ISBN: 978-0-470-65067-7
320 pages
October 2010
Advanced Petroleum Reservoir Simulation (0470650672) cover image

Description

Advanced Petroleum Reservoir Simulation

Add precision and ease to the process of reservoir simulation. Until simulation software and other methods of reservoir characterization were developed, engineers had to drill numerous wells to find the best way to extract crude oil and natural gas. Today, even with highly sophisticated reservoir simulations software available, reservoir simulation still involves a great deal of guesswork. Advanced Petroleum Reservoir Simulation provides an advanced approach to petroleum reservoir simulation, taking the guesswork out of the process and relying more thoroughly on science and what is known about the individual reservoir.

This state of the art publication in petroleum simulation:

  • Describes solution techniques that allow multiple solutions to the complete equations, without linearization.

  • Solves the most difficult reservoir engineering problems such as viscous fingering.

  • Highlights the importance of non-linear solvers on decision tree with scientific argument.

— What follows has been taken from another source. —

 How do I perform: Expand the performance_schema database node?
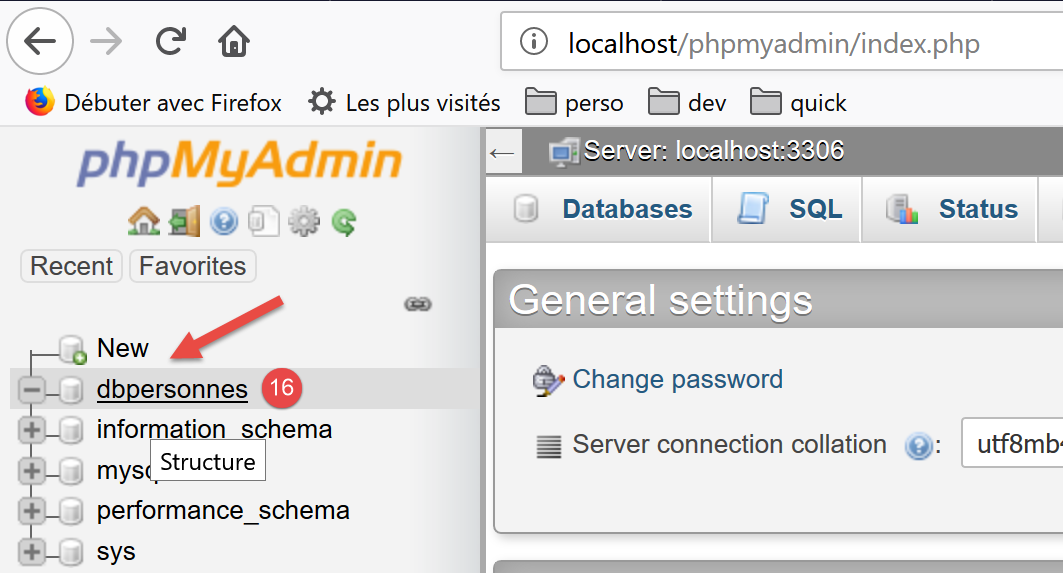click(x=32, y=511)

  • Discusses solution schemes in relation to other disciplines and revolutionizes risk analysis and decision making.

  • Includes companion software with 3-D, 3-phase multipurpose simulator code available for download from www.scrivenerpublishing.com.

  • By providing a valuable tool to support reservoir simulation predictions with real science, this book is an essential reference for engineers, scientists and geologists.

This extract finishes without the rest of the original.